◆ **本文**:
———

普通 2016/07/06



 料理好きな知人の一言。
 しっかり時間をかけて、「これは上手くできた」と自信作の料理を出して、
 「これ、普通においしいじゃん」
 と若い世代に言われてめげそうになったいう話を聞きました。

 ところが、若い世代の認識では、「普通においしい」は十分ほめている表現のようです。しかし、さらに探ると…

 「期待してなかったけれども、意外においしい」
 「見た目は悪いけど、味はまあまあ」
 「おいしいけれども、おいしい料理の中ではランクは下のほう」
 「それなりだけど、改善の余地がある」
 「驚くほど美味しいわけじゃないけど、まずいわけではない」

———

◆ **課題**: 「普通においしい」という言い方を扱った本文を、最後の文のあとから書き継ぎなさい。 一覧は本文とは別の出典から採ったものです。

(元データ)

———

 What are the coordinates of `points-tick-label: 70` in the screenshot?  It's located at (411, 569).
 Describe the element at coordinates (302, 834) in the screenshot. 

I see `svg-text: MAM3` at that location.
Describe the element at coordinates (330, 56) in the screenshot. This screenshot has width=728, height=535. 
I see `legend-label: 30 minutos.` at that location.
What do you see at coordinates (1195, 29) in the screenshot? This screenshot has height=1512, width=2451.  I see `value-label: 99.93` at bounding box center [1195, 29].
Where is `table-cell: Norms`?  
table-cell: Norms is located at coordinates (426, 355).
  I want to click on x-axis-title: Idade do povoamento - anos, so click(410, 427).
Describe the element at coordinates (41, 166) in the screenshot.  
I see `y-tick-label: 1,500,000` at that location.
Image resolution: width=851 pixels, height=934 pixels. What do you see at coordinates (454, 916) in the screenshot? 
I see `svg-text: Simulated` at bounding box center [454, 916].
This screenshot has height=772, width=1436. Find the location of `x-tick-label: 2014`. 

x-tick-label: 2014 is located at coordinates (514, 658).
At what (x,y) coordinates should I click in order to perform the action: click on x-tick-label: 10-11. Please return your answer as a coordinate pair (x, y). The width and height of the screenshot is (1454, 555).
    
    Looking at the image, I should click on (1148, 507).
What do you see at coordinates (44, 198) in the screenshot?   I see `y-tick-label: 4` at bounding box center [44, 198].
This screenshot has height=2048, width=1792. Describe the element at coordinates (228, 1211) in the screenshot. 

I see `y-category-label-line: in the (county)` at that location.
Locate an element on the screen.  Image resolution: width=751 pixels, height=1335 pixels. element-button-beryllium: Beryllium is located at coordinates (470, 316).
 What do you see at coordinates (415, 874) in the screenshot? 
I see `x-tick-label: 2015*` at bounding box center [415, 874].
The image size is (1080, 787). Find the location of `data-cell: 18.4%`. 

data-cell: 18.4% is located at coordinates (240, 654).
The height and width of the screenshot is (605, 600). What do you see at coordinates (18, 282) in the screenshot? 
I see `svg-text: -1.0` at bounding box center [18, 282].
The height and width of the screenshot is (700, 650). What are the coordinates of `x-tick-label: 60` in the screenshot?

———

◆ **解答**:
 と、概ね近い意味ではあるものの、使っている人たちの間でさえ用法に違いがあるようです。この類の「若者言葉」は、使っている世代が大人になるにつれ一般的な日本語として一部が残っていくのが常です。上述の「普通」は一般化しつつあるようなので、もしかしたら日本のあちこちで既に混乱を招いているかもしれません。

 例えば、「A社の今期の業績はどう?」と尋ねられて、「普通に儲かっているようっす」とかなら、まだ (@_@) ぐらいの反応で済むでしょう。しかし、「地味にヤバいっす」となると仮に好決算のつもりだったとしても、相当な経営危機なのかと誤解を招くことになります。

 特に、新興企業の経営者には若い世代や、年齢は不惑でも気が若い方が多いので、もしかしたら決算説明会などで聞き手とは異なる意図での発言をしていることも十分あり得ます。となれば、そのニュアンスを正しく掴めれば投資機会になるかも? 普通にムリぽ?